• **Source text**
# Help me!



## Sagidiva35 (Mar 25, 2013)

Hi,
I just need some advice a how to handle this situation.
I am a 35 yr old woman who has been married for 12 yrs.
We've had our ups and downs, but lately it's getting harder to deal.
Details- I met my husband through my sister in law, I live in a two island country and I am from one island and my husband is from the other. I had moved to his island for work and we met at his mom's house where i was staying.

We got together and his mom and his sister were not pleased. We overcame that and got married. We had moved back to my island as i had a better job offer there. We lived a pretty normal married life,the usual ups and downs.I miscarried once and we have been trying ever since.
Now my MIL has been a difficult woman from the get go, but I tried to be the good DIL and be respectful etc. About 3 yrs ago, we decided (at my behest) to move back to his island, due to financial issues as well as business opportunities as my hubby is self employed.
Thankfully we were there when my MIL had a heart attack and if not for my intervention, she would be dead. Since then my husband has been taking care of her, which is a difficult job , that her FIVE other kids don't do.
This woman is manipulative and controlling, I'm the only DIL she has that deals with her at all! Now it seems she has set her sites to destroy my marriage.
We live at her house, with the intention of building our own not too far away. Three yrs ago, I moved out to assist my mom with my sister who has MS and two kids. So I am there most of the time as they have to go to school etc. 
Now, this was supposed to be temporary but has gone on longer than we planned. my husband still stays with his mom as she uses her illness conveniently and behaves like she can't help herself. She recently assisted him in buying a car, note i said assisted, however she tells ppl that it's her car, and basically behaves as though he is HER husband. I have tried to be understanding, I know he needs to help her, but I feel like I'm not his first priority. if he comes over to where I am, he stays for a while, then has to leave because he has to see about her meds etc, this is a woman who supposed to be ill, but shops everyday, never keeps quiet, but u cannot take your correct meds unless my husband is there???
i have told him how i feel, there has been arguments over the vehicle, who sits where, if she is travelling with us i have to sit at the back. My hubby is a really laid back guy, but i'm losing patience, I;ve told him i feel like I'm not his main priority anymore. I understand that he has to help out, but i need him too Any advice?:scratchhead:


----------



## diwali123 (Feb 17, 2012)

Can you ask her doctors what her level of care should be? Does she need to have in home nursing visits? If so then get a nurse. If not then he needs to tell her that the doctors are saying this and them be a husband and spend time with you.
_Posted via Mobile Device_


----------



## Anon Pink (Jan 17, 2013)

• **Objective 1**
Could you copy out the records starting at the line that has "You are a GUI" and stopping after the line that has "click(x=1435, y=517)", both included, without the pictures?

• **Record list**

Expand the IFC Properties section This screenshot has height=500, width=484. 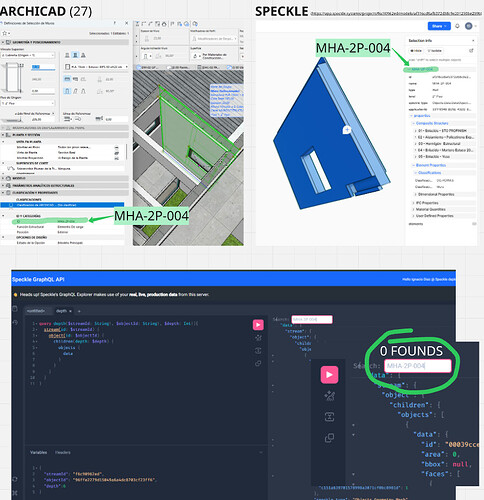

* * *

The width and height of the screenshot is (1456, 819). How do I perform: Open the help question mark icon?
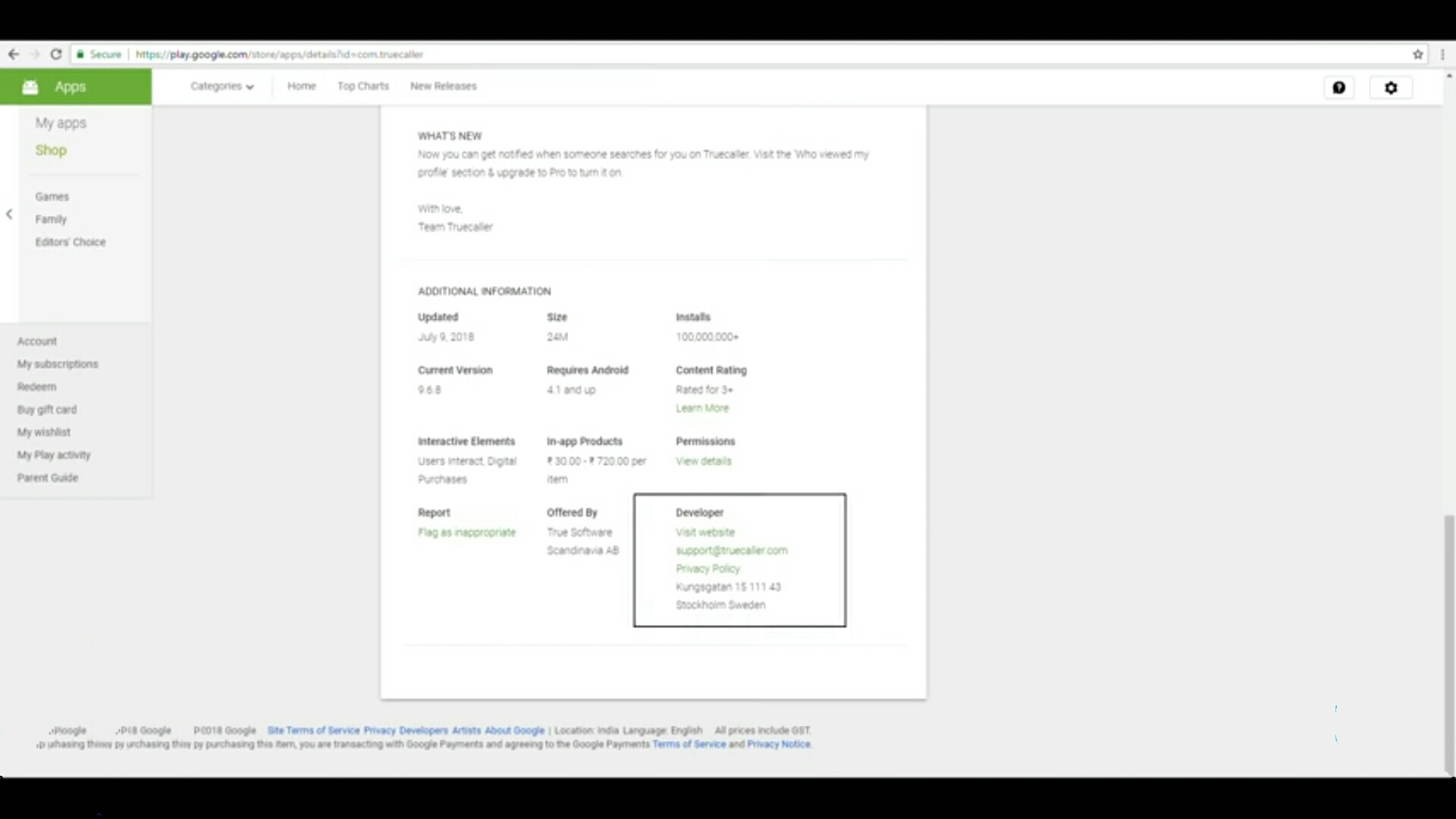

---

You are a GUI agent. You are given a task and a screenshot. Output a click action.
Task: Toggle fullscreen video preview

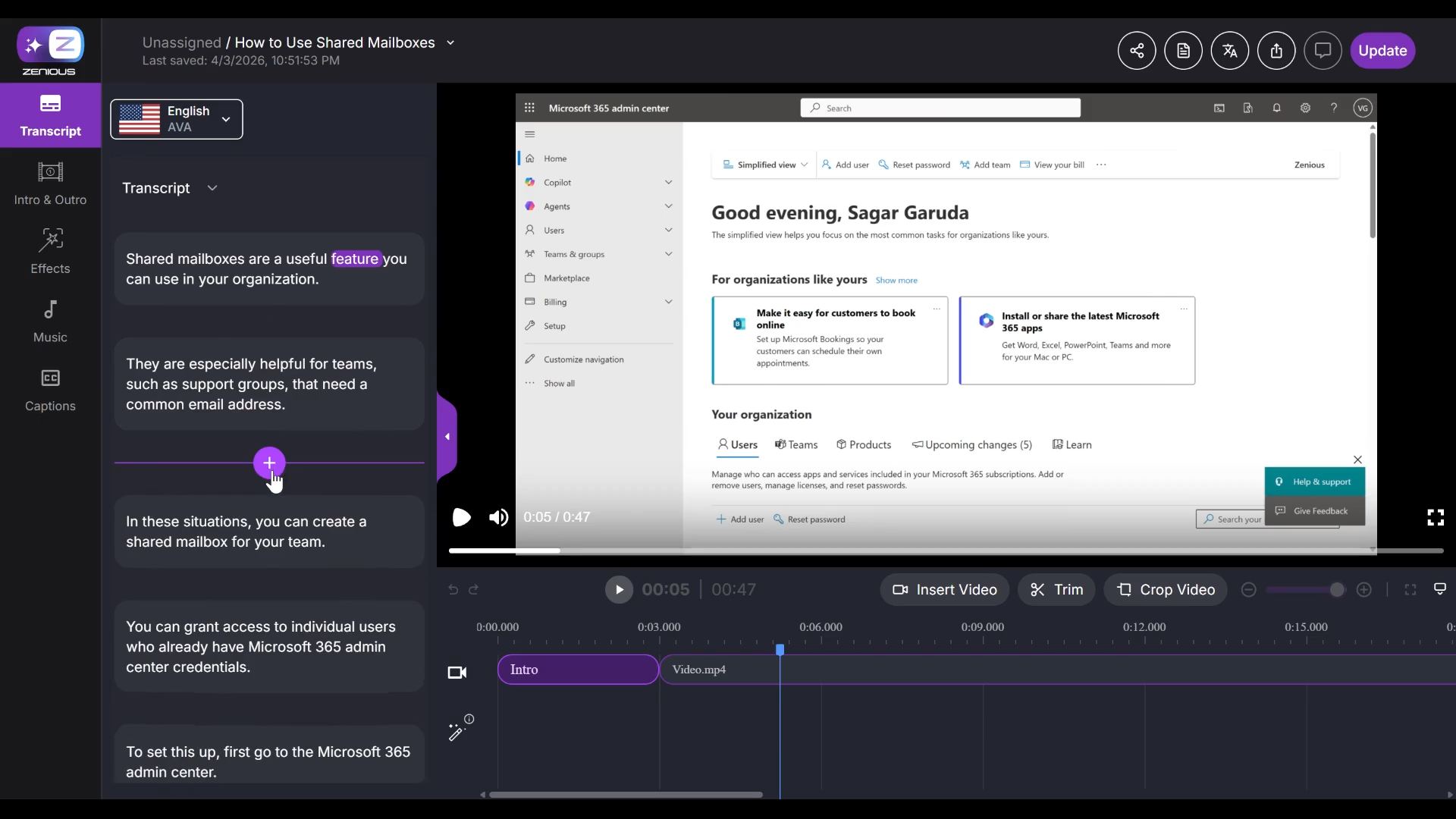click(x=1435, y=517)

• **Objective 2**
How would the forum thread about the difficult mother-in-law go on from the point where it stops?

• **Right answer 1**
You are a GUI agent. You are given a task and a screenshot. Output a click action.
Task: Toggle fullscreen video preview

click(x=1435, y=517)

• **Right answer 2**
Oh you poor thing! What a difficult situation! Would it be possible for you two to take a vacation together? Ideally, just somewhere far enough so that neither your family nor MIL can interrupt? can you get his siblings to step up, by planning in advance and having them available for the week or so you two are away?


----------



## Sagidiva35 (Mar 25, 2013)

She is fine, she has outpatient care which he takes her to, I just want my husband back. I've even shown him how his brothers make sure that their wives are first. She uses her illness conveniently. I know he worries about losing her, but he does everything and more and she is NEVER grateful, never says thanks...It just hurts me to see him expending all this energy on what she needs and then if anything goes wrong he gets blamed.


----------



## sniperghostXD (Apr 2, 2013)

A typical Monster-In-Law.


----------



## Regga (Jan 22, 2013)

Vacation time! I think some IC might also help. There is also a book called "Boundaries" that helped me cope with my ex monster-in-law. It's pretty Godly in context, but gave me the strength to find the words I needed to safely establish my boundaries.
_Posted via Mobile Device_


----------



## LoriC (Feb 18, 2013)

I can relate to MIL issues. Mine is a manipulative, controlling hypocritical and critical b!tch! I am married 22 years next month. 

Very early in the marriage I told my husband if I was not his 1st priority, his #1, it would be my deal breaker. I promised I would walk if he allowed her to interfere in our lives. 

He is a very laid back guy like your husband. I was important enough to him for him to decide to respect my wishes where his mother is concerned. 

He NEVER put his mother before me. You have to decide if this is your deal breaker. If it is put it on the table. 

Good Luck!


----------



## Sagidiva35 (Mar 25, 2013)

Thanks for all the advice and support.. things have been a little bit better. I spoke to him about how I felt and he is making an effort.


----------



## relationshipsguide_gal (Apr 6, 2013)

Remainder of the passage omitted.